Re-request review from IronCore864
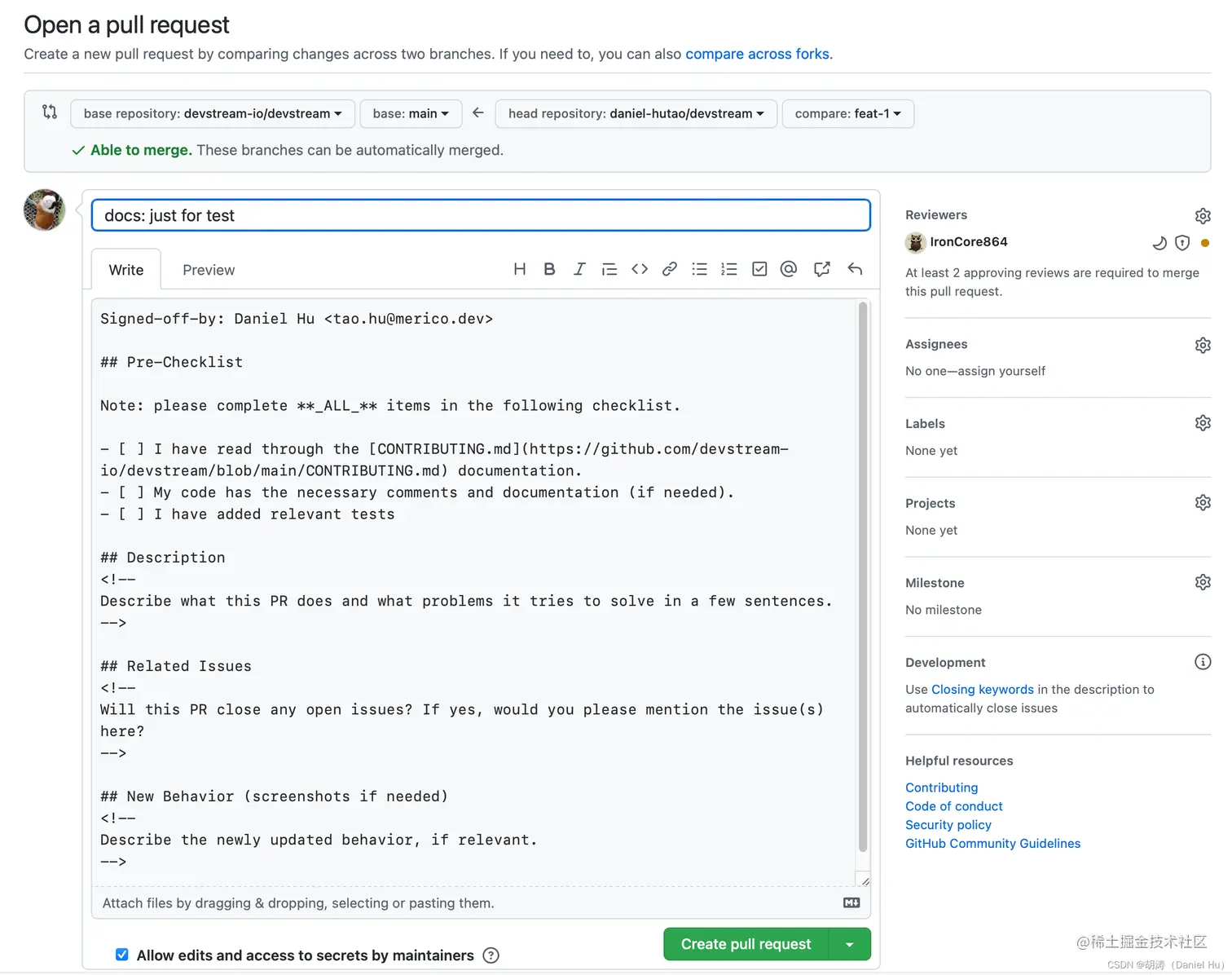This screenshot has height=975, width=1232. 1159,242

==

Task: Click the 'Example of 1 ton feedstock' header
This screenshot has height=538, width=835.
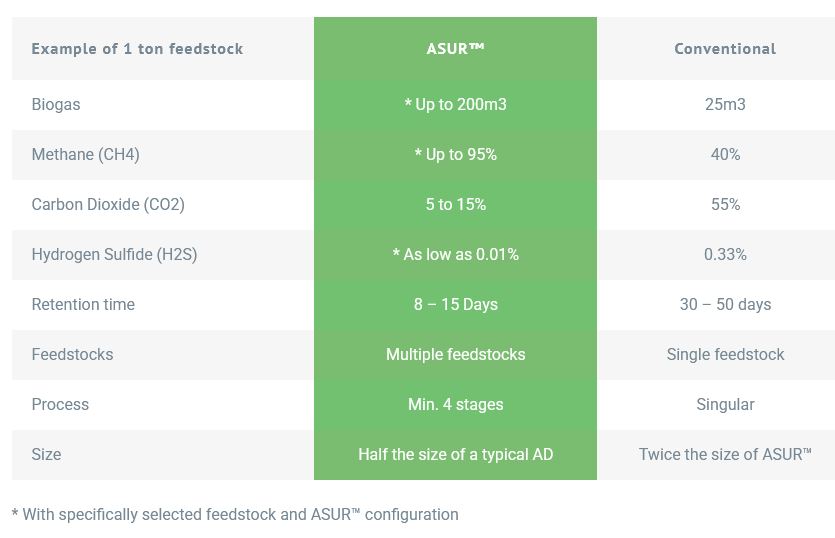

--

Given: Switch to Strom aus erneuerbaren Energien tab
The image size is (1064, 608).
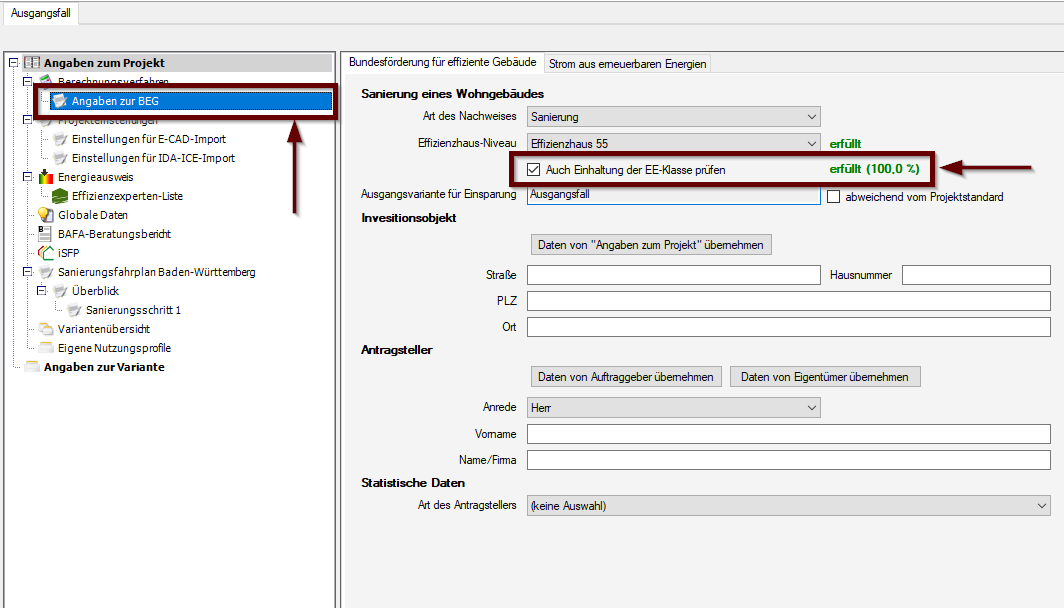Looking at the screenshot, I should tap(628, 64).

**How to complete this task:** Give back, unchanged, the run of lines in the listing above that begins at the line containing "Task: Click the" and ends at the line containing "This screenshot has height=538, width=835.", both included.

**Task answer:**
Task: Click the 'Example of 1 ton feedstock' header
This screenshot has height=538, width=835.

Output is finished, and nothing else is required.